SUPPLIED TEXT

Emu3: Next-Token Prediction Takes On Multimodal Tasks with a Single Transformer

Models & Research

The Engineer

1 Oct 2024 · 3 min read

A new model called Emu3 challenges the dominance of specialized diffusion models in multimodal tasks, proving that a single transformer trained with next-token prediction can excel across diverse data types like images, text, and video.

Next-token prediction has long been seen as a key step towards achieving AGI, but it's struggled to match the performance of specialized models in multimodal tasks. Diffusion models like Stable Diffusion and compositional approaches (e.g., CLIP + LLMs) have dominated these domains. However, a new suite of models called Emu3, developed by BAAI Vision, is changing that narrative.

Overview

Emu3 introduces a novel approach to multimodal tasks by training a single transformer using only next-token prediction. This method tokenizes images, text, and videos into a discrete space, allowing the model to handle a diverse mix of modalities without the need for diffusion or compositional architectures. The result? Emu3 outperforms well-established models like SDXL, LLaVA-1.6, and OpenSora-1.2 in both generation and perception tasks.

Key Technical Details

Tokenization: Images, text, and videos are converted into discrete tokens.
Transformer Architecture: A single transformer model is trained from scratch on a mixture of multimodal sequences.
Scalability: The token-based approach simplifies complex multimodal designs, making it easier to scale both during training and inference.

Image Generation

Emu3 excels in generating high-quality images by predicting the next vision token. This approach allows for flexible resolutions and styles, making it versatile for various applications. Unlike traditional diffusion models that generate images from noise, Emu3's causal generation process ensures a more natural and coherent output.

Performance: Outperforms SDXL and other flagship image generation models.
Flexibility: Supports a wide range of resolutions and artistic styles.

Video Generation

Emu3's capabilities extend to video generation as well. Unlike Sora, which uses a video diffusion model to generate videos from noise, Emu3 generates videos causally by predicting the next token. This approach ensures that the generated content is coherent and contextually appropriate.

Causal Generation: Predicts the next token in a sequence, ensuring coherence.
Performance: Matches or exceeds the quality of specialized video generation models.

Why It Matters

The significance of Emu3 lies in its ability to unify multimodal tasks under a single, scalable architecture. By focusing on tokens, Emu3 simplifies the design and training process, making it easier to build and deploy general multimodal intelligence. This could have far-reaching implications for applications ranging from content creation to AI research.

Conclusion

Emu3 represents a significant step forward in the field of multimodal AI. By leveraging next-token prediction, BAAI Vision has created a model that not only outperforms specialized models but also simplifies the architecture needed to handle diverse tasks. This approach could pave the way for more general and versatile AI systems in the future.

Stored data
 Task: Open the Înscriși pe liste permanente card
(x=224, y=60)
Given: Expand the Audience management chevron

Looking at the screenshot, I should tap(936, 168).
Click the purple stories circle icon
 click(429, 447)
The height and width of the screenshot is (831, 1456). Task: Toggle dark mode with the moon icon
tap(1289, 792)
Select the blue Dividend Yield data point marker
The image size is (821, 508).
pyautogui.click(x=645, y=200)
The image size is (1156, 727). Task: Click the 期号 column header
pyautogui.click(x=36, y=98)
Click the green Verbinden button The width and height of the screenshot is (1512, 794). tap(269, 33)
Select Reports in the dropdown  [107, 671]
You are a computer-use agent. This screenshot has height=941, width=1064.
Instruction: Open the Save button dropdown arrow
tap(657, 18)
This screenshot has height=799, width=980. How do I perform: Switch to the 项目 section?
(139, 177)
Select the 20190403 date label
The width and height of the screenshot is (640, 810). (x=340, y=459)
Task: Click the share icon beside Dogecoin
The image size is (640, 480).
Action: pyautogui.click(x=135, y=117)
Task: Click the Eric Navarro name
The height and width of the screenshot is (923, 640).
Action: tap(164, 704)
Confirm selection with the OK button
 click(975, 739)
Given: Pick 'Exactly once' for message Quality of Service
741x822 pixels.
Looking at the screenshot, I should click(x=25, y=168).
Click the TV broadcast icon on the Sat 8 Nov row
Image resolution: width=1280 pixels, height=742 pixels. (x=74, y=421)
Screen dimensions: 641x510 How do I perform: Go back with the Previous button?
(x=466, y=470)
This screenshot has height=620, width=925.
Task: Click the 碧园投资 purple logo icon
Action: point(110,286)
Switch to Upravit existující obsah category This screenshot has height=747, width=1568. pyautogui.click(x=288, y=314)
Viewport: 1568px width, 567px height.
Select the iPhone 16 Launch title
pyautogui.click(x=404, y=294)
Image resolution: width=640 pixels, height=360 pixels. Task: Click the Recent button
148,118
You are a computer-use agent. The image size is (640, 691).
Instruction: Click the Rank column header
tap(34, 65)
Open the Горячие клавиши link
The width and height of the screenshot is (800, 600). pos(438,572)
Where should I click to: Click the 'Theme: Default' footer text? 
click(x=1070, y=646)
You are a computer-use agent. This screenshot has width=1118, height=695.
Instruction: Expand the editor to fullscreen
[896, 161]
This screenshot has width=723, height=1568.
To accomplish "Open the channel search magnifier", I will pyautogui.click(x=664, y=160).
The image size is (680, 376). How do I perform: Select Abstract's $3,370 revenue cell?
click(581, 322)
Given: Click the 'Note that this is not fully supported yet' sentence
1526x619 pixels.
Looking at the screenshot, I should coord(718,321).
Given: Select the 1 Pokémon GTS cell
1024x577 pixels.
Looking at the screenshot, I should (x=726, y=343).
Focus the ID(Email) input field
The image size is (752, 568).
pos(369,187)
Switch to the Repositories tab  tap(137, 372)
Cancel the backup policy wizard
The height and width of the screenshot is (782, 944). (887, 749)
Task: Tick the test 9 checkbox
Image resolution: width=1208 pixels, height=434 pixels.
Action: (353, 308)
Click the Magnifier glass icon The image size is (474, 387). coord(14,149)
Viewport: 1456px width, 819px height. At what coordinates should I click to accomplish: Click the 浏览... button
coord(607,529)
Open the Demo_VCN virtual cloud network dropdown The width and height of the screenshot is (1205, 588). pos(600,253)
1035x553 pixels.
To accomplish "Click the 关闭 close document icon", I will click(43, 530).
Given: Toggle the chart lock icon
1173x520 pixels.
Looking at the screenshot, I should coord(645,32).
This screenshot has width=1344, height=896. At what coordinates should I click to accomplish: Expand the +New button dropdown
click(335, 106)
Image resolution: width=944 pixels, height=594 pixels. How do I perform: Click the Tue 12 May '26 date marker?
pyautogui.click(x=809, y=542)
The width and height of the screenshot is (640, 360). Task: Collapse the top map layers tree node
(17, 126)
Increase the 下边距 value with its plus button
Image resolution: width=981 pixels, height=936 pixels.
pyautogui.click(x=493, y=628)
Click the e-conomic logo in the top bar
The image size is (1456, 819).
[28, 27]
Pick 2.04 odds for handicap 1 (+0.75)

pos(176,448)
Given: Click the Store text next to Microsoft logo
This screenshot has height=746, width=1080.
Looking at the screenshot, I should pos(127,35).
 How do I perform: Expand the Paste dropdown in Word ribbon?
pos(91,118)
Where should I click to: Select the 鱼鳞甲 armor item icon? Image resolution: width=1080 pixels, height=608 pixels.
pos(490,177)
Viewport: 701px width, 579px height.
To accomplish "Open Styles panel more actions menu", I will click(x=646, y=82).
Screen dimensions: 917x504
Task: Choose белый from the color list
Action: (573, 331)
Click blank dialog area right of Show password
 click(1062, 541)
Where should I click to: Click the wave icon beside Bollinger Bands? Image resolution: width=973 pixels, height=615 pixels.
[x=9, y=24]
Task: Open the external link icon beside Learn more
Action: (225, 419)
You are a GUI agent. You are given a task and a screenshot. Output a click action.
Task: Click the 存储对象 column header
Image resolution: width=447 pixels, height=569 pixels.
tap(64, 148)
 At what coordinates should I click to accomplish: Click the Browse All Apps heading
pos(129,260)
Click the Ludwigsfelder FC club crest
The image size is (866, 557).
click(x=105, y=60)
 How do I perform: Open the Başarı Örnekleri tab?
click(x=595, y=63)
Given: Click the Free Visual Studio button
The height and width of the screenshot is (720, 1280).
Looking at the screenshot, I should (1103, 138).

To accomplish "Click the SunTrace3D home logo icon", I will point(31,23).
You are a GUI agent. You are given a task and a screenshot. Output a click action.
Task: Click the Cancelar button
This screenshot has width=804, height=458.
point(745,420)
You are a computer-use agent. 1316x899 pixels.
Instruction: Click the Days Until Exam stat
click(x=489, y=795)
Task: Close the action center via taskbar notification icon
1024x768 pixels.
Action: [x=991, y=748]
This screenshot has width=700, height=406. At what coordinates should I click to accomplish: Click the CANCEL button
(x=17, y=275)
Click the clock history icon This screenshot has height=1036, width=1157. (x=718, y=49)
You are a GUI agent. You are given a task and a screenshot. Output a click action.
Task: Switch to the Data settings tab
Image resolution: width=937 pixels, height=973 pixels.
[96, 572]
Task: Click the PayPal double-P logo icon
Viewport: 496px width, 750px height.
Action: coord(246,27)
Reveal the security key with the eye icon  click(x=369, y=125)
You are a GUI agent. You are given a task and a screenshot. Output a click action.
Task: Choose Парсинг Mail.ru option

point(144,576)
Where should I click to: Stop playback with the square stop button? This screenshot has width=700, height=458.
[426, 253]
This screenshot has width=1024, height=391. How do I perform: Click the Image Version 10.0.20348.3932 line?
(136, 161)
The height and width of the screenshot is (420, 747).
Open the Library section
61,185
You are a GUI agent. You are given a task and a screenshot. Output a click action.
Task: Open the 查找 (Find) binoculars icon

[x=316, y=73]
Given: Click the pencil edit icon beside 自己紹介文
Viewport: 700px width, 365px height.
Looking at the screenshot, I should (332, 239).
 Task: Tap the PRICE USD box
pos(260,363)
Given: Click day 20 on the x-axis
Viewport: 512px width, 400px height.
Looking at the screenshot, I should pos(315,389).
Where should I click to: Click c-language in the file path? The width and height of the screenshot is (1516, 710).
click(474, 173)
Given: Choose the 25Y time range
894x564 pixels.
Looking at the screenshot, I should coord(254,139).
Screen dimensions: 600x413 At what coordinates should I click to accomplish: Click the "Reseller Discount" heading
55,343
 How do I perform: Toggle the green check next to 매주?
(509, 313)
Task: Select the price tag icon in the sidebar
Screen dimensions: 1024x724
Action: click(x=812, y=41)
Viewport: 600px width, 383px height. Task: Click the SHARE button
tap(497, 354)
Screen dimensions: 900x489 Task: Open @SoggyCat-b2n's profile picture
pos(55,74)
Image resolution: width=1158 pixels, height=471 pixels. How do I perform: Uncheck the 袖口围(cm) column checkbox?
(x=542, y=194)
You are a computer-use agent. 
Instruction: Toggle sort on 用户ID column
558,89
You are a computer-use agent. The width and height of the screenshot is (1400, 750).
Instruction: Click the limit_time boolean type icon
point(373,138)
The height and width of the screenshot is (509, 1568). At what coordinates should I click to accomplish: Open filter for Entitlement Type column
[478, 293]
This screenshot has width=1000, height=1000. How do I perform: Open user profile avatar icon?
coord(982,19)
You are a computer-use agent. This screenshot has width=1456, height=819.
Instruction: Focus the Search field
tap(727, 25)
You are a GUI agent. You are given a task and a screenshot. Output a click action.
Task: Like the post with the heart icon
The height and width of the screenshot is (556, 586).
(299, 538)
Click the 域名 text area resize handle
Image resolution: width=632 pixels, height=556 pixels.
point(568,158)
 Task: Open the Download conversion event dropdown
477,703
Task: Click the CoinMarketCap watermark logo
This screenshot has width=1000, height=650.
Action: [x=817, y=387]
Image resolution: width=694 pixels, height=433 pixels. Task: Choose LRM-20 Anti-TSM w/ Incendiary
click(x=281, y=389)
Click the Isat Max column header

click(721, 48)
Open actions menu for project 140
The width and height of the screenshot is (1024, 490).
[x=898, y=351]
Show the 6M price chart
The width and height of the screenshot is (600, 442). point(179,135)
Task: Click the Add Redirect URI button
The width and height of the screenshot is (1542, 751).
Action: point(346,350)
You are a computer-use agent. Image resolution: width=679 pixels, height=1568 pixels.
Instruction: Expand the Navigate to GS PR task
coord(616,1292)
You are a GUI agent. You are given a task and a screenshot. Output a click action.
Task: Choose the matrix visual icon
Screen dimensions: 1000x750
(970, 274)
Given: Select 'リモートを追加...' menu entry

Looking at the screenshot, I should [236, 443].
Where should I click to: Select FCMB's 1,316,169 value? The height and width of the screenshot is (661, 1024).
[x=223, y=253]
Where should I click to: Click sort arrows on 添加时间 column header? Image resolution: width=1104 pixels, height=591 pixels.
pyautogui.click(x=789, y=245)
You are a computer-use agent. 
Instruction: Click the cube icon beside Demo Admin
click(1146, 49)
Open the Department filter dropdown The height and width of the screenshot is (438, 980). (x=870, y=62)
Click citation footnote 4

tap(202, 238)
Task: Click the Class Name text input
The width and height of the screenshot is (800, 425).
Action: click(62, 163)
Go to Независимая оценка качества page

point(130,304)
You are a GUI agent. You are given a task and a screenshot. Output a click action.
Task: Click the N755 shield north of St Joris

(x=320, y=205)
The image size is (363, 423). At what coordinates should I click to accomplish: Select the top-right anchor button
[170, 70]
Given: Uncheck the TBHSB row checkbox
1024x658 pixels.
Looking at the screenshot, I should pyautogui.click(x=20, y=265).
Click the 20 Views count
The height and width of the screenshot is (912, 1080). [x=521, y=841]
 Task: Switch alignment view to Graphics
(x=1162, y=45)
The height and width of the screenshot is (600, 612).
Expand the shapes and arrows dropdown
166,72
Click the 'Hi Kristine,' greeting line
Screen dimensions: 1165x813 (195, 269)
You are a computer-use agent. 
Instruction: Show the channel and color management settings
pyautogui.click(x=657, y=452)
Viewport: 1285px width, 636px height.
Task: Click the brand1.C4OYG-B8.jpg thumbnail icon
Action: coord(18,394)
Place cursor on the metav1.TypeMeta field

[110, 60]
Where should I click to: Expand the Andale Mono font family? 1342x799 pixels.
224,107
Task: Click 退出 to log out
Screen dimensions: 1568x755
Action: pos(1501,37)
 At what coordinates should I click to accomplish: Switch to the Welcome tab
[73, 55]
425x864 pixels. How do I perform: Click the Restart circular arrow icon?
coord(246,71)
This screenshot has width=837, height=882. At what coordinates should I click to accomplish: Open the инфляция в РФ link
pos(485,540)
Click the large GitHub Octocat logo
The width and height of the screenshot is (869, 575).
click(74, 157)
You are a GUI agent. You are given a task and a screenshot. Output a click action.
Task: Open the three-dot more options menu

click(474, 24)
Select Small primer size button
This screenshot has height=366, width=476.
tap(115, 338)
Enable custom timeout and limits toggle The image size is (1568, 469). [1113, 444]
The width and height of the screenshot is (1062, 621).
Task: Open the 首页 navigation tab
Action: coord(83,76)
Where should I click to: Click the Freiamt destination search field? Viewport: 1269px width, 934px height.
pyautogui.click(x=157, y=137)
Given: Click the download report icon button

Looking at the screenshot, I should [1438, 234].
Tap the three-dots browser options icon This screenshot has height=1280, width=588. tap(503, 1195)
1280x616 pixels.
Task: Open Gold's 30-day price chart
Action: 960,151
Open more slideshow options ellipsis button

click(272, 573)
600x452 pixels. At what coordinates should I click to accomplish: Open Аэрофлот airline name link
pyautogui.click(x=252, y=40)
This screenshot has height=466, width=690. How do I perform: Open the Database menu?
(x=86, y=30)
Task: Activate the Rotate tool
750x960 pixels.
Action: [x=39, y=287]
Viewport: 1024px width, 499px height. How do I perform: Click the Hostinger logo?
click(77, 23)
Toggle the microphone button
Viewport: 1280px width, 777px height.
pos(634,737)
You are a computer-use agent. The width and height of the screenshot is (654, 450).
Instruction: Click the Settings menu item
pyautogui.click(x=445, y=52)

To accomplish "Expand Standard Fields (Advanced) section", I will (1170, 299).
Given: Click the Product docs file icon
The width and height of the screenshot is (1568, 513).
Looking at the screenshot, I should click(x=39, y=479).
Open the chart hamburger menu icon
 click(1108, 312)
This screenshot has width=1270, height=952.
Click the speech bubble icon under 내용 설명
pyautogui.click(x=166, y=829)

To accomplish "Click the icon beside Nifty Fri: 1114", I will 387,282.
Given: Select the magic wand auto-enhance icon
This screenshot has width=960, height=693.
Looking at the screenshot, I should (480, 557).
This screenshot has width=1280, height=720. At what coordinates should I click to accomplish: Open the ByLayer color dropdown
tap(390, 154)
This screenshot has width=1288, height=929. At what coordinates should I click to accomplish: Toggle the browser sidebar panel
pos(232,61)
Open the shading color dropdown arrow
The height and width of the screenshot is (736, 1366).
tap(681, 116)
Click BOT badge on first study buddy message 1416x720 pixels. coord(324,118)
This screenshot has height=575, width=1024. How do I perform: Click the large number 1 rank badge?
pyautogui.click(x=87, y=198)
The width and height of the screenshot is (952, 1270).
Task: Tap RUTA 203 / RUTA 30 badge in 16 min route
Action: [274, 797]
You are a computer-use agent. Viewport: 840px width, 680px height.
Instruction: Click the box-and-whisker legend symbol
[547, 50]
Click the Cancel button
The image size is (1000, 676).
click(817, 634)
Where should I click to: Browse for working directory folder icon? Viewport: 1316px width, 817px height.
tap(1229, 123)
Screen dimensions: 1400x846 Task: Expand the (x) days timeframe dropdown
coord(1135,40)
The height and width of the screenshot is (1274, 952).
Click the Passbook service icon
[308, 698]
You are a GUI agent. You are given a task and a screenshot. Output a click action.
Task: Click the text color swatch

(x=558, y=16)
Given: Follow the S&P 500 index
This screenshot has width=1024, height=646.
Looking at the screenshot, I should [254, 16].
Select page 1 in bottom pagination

SET OF TASKS
**a.** Summarize the article on Emu3 in two sentences.
**b.** In the article on Emu3, rewrite the passage between "Emu3 excels in" and "and coherent output.", inclusive, swapping "high-quality" for "detailed".

ANSWERS PER TASK
**a.** Emu3, a suite of models developed by BAAI Vision, trains a single transformer from scratch using only next-token prediction on images, text, and videos converted into discrete tokens, with no diffusion or compositional architectures. It outperforms established models such as SDXL, LLaVA-1.6, and OpenSora-1.2 in both generation and perception tasks while simplifying the architecture and making it easier to scale.

**b.**
Emu3 excels in generating detailed images by predicting the next vision token. This approach allows for flexible resolutions and styles, making it versatile for various applications. Unlike traditional diffusion models that generate images from noise, Emu3's causal generation process ensures a more natural and coherent output.